Wednesday, May 14, 2008

On Applying to Upper Tier Schools

Ethan Nguyen
"On Applying to Upper Tier Schools"
12 May 2008

Nguyen's background at Vassar is in British Literature, in particular Milton. He was a Thomas J. Watson Fellow. He is at Penn working on a double degree of Public Health and an MBA at Wharton.

The Ivy Scholar Initiative will assist low-income students when applying to the top tier colleges.

The question is, with so many applicants offering perfect scores, and not getting in, what can applicants from poor, urban schools do?

You have to "sell" yourself. The posture, speech, and way that you present yourself is critical.

You do not want a laundry list of many student activities but concentrate on three crucial elements: community service, leadership, and academics. You should tie these three together. Package yourself correctly and you are a stellar buy.
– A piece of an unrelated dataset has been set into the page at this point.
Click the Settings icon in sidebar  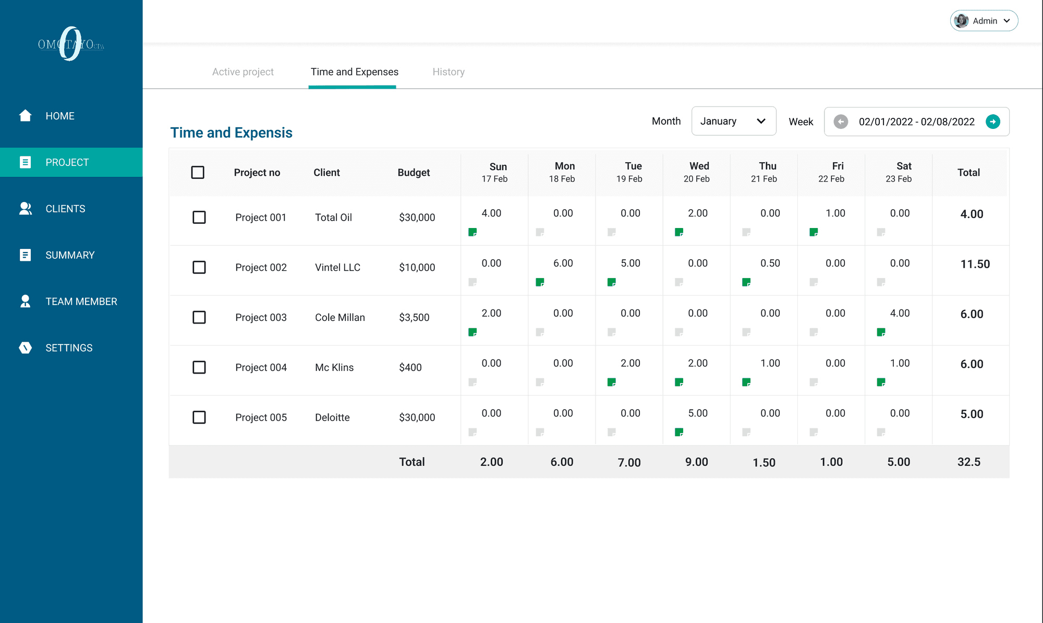pyautogui.click(x=25, y=348)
In the Asian Health Initiative, Nguyen has hired two students. 5-10 students were selected to be in the program, their essays were reviewed, they wrote hundreds of essays.

Students need to compete with applicants who have 25K in cash for college guidance and a coach.

How do you compete with that?

They have the name game going for them. They know high-powered people and get recommendations from them.

You have to develop the charm and charisma in order to negotiate as an applicant with fewer funds.

If your family makes less than 100K annually and you are accepted, you can attend Penn for free.

Read a great deal. Read the daily newspaper and stay abreast of current events. Be involved, don't follow a path. You have to be high achieving, motivated, have a sense of preparation. Take college summer classes. Connect to your community, and the globe.

Rhodes/Gates/Fulbright are all grants that pay for foreign travel and experience.

You need recommendations that work for you from leaders in the community.